Note: this event will not be livestreamed.
This panel will examine the evolving EU-China relations in the context of global uncertainties, such as the COVID-19 pandemic and China’s Zero-COVID policy, the US-China trade war and rising tensions across the Taiwan Strait, as well as a perceived closeness between Russia and China.
How does all of this affect EU-China relations? What challenges does the EU face when it comes to China? To discuss this we have invited four leading experts.
This event is organised in collaboration with the Ford Foundation as part of the Transatlantic and European Dialogue on China project, which aims to foster new and innovative approaches to the challenges posed to both Europe and the United States by China’s rise and it assembles a core group of both European and American scholars/experts.
Moderator:
Philippe Le Corre is a Research Fellow at the Harvard Kennedy School and a Visiting Professor at ESSEC Business School. He is also an Affiliate with the French Institute for East Asia (IFRAE-CNRS) and the John K. Fairbank Center for Chinese Studies at Harvard, and an Associate Fellow with Fondation pour la Recherche stratégique in Paris. He is the author of several books on China including China’s Offensive in Europe (Brookings Institution Press, 2016), and contributed chapters to several edited volumes including “Does the Rise of China Threaten the Transatlantic Partnership?” in The China Questions 2 (Harvard University Press, 2022) and “China’s Belt and Road Initiative: Implications for Europe” in China-US-Europe Relations in a New Era, (Routledge, 2020).
Speakers
Miguel Otero-Iglesias is Senior Analyst at Elcano Royal Institute and Professor and Research Director of International Political Economy at the School of Global and Public Affairs and the Centre for the Governance of Change at IE University in Spain. In addition, he is Senior Research Fellow at the EU-Asia Institute at ESSCA School of Management in France.
His main areas of expertise are: international and comparative political economy, international and European monetary affairs, the international financial architecture, global economic governance and the power triangle between the US, the EU and China and theories of money. He is the author of The Euro, the Dollar and the Global Financial Crisis: Currency Challenges seen from Emerging Markets (New York, Routledge, 2015).
Maria Adele Carrai is an Assistant Professor of Global China Studies at NYU Shanghai. Her research explores the history of international law in East Asia and investigates how China’s rise as a global power shapes norms and redefines the international distribution of power. She co-leads the Research Initiative Mapping Global China and is the author of Sovereignty in China. A Geneology of a Concept since 1840 (CUP 2019) and co-editor of The China Questions 2 – Critical Insights into US-China Relations (HUP 2022). Before joining NYU Shanghai, she was a recipient of a three-year Marie-Curie fellowship at KU Leuven.

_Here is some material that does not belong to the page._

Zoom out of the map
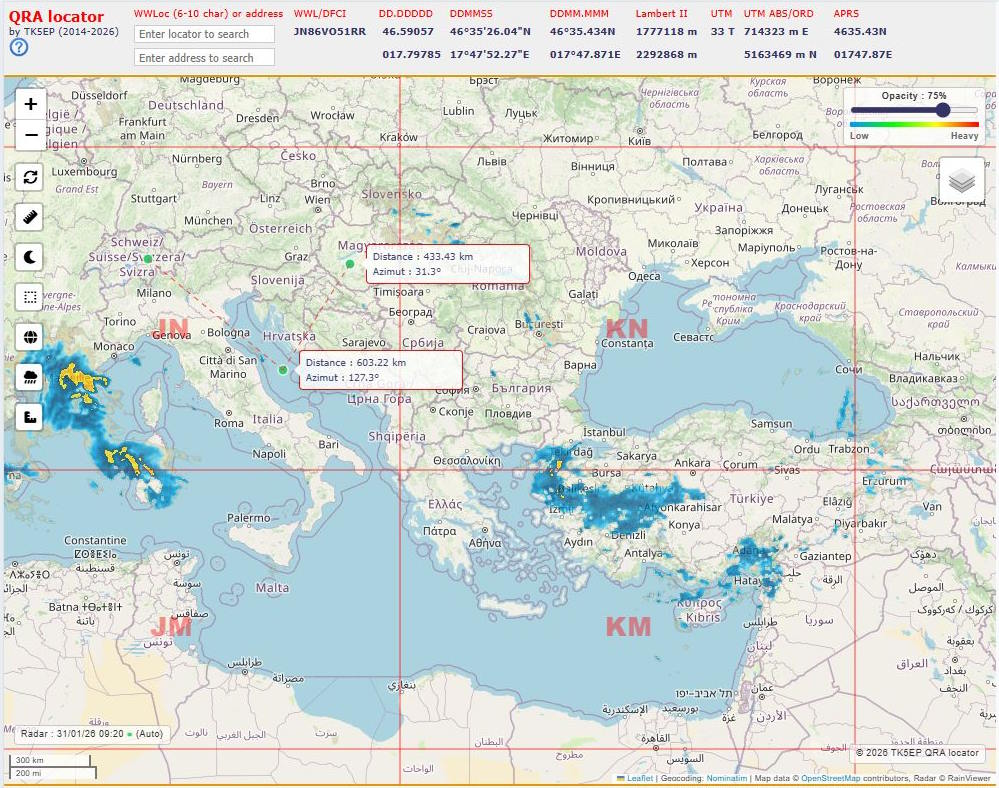 [31, 134]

Marina Rudyak is an Assistant Professor for Chinese Cultural Studies at Heidelberg University and interim professor for Chinese Politics at Frankfurt University. Her research focuses on China’s international development cooperation and the Chinese foreign policy discourse. Previously, she was a policy advisor with the German Agency for International Cooperation (GIZ) in Beijing. She regularly advises governmental organizations and NGOs on matters of China’s foreign aid and international development cooperation. Rudyak is the co-founder of the Decoding China Dictionary. She studied Chinese Studies and Public Law in Heidelberg and Shanghai, and holds a Ph.D. and an M.A. in Chinese Studies from Heidelberg University. She grew up in Russia and Germany, and speaks German, Russian, English and Chinese.
Jakub Jakóbowski is European China Policy Fellow at MERICS. He specializes in China’s international political economy, China’s economic footprint in Central and Eastern Europe (CEE) and the post-Soviet space, as well as EU-China relations. Jakub is based at the Centre for Eastern Studies (OSW), a public think-tank based in Warsaw, where he is coordinator of the Connectivity in Eurasia project and a Senior Fellow at the China Programme. He holds a PhD from Warsaw School of Economics (SGH).